Even the effort of maintaining a conversation made my words slur. It felt like all my bones were melting. My boss told me to go to see a doctor.
Multiple blood tests came out clear. I spent my days at my parents’ house, being cooked for, lying on the sofa, not sleepy but lacking the energy even to keep my eyes open to read or watch TV. I depended on the radio.
I was eventually diagnosed with chronic fatigue syndrome (CFS/ME), told that it could last indefinitely, and referred to King’s College psychiatry department. “Psychiatry?” I laughed weakly at the doctor.

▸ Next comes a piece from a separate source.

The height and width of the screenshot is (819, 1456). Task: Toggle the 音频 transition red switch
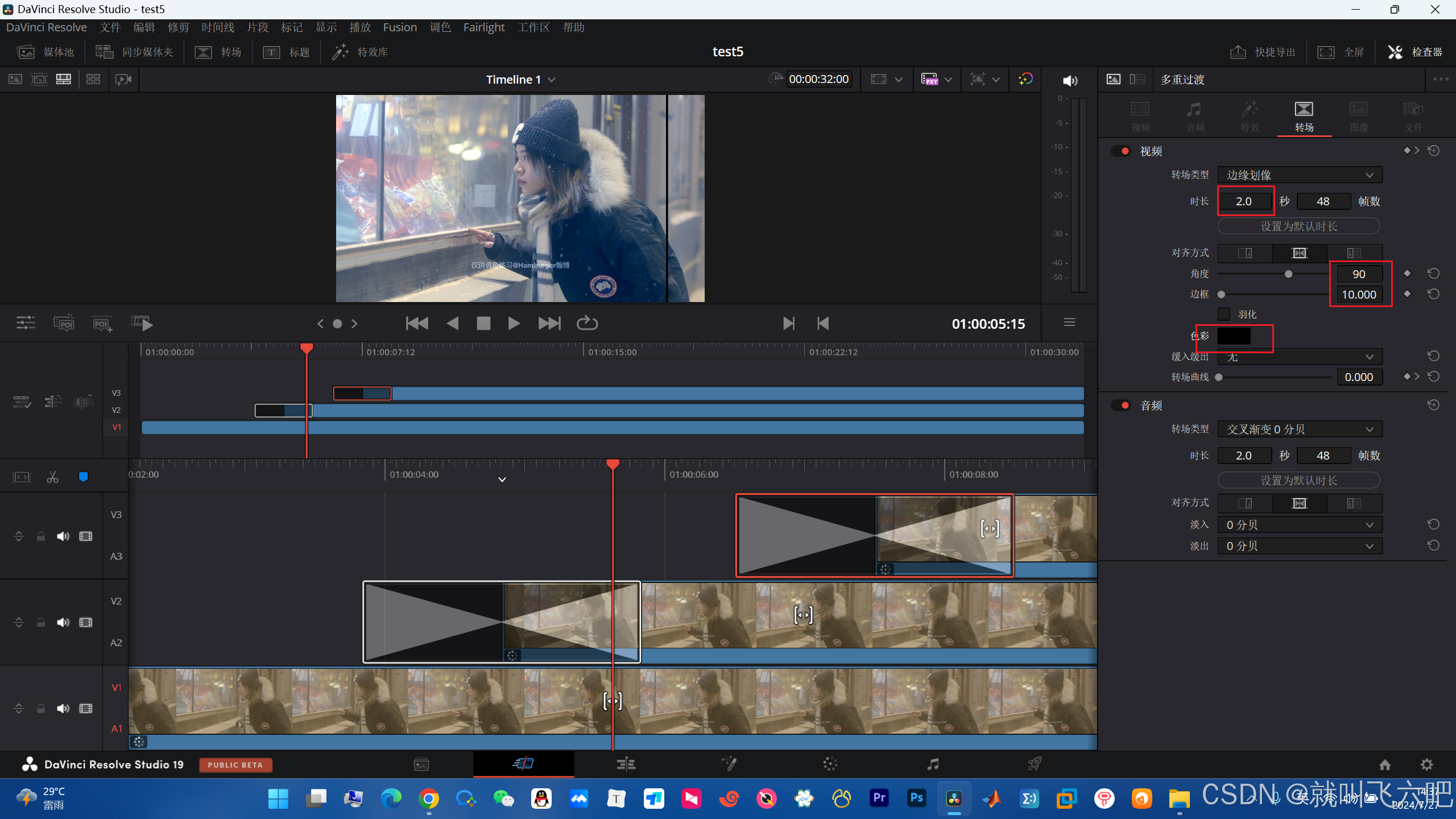click(1122, 406)
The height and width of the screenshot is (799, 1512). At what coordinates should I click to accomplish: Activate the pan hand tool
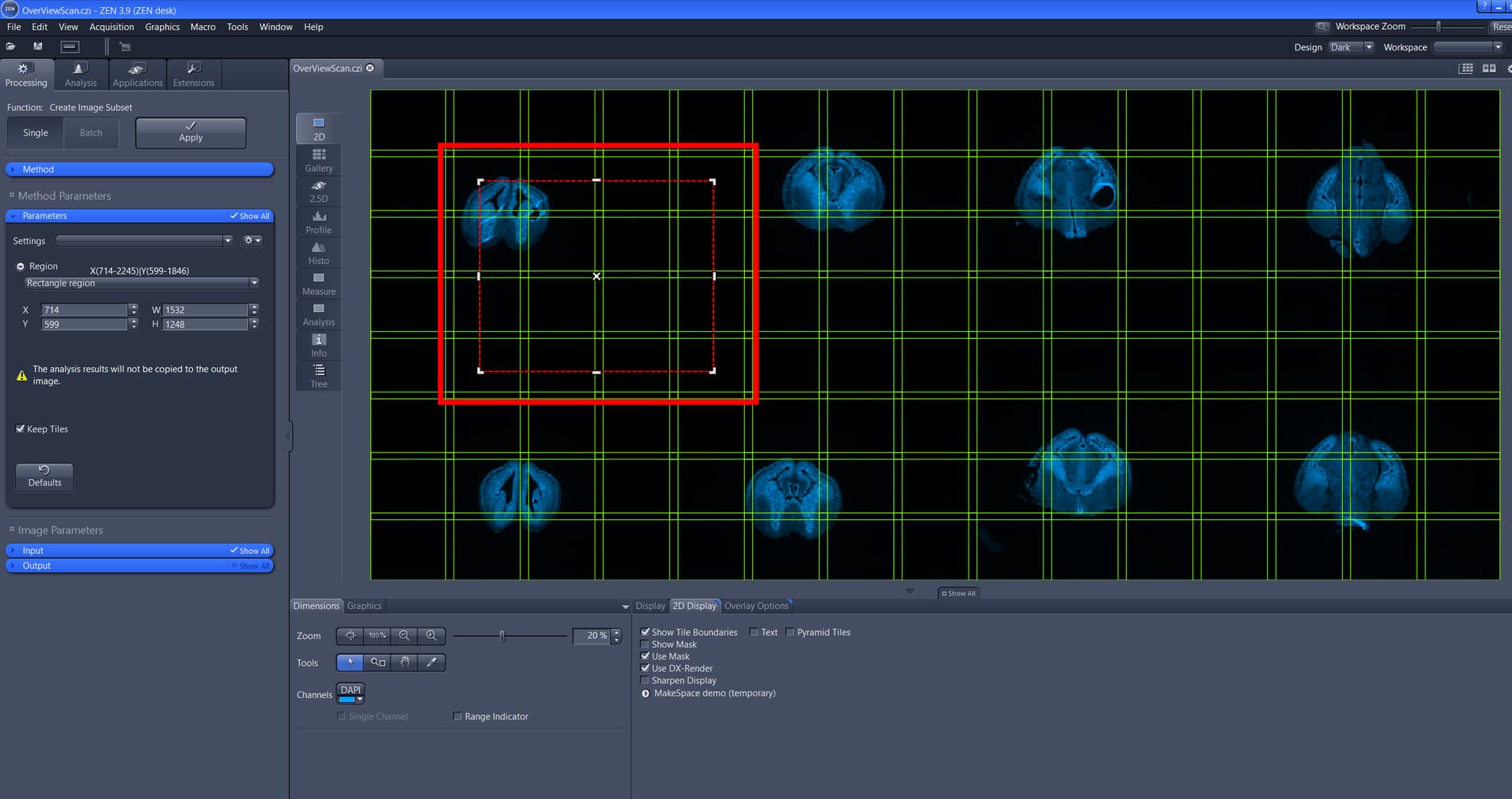[x=404, y=663]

But he was serious. I had no problem with a mental health diagnosis in principle but before the flu I’d been happy. I’d never suffered from depression or anxiety and felt sure that my illness was not psychosomatic.
The doctor agreed it seemed odd but said this was his only option under the NICE (National Institute for Health and Care Excellence) guidelines.
It felt the opposite of “nice” to me. The GP said not to worry as, since I seemed fine mentally, the psychiatrists would likely avoid antidepressants and prescribe exercise therapy and CBT (cognitive behavioural therapy). “That can’t harm, surely?”
THERE was a long wait for the appointment. Prone on the sofa I tried hard not to start panicking about my future. I’d always been active, loved travelling and had so many plans and hopes. Now I started to wonder whether I’d ever leave my parents’ house again except for futile medical appointments.
On some days I would wake up feeling more energetic and try going for a walk along the river. It felt wonderful to be outside. But I soon learned if I walked for more than 15 minutes my bones would start “melting” again.
When I got home I would crash and end up lying on the sofa unable to walk at all for days. I decided I would take it gradually and start with a slow five-minute walk one week, increase that to 10 the next and so on.
These increments felt snail-like but did seem to help over time and reduce crashes. I wondered about the doctor’s “can’t harm” quip about exercise therapy prescribed by psychiatrists who assumed that CFS/ME was all in the mind. But not one part of my mind was resistant to exercise. The problem was my body.
Fortunately my strategy, pursued with my parents’ support, worked. Six months after diagnosis, and by the time my psychiatrist’s appointment finally arrived, I was largely recovered so didn’t have to undergo any of those treatments.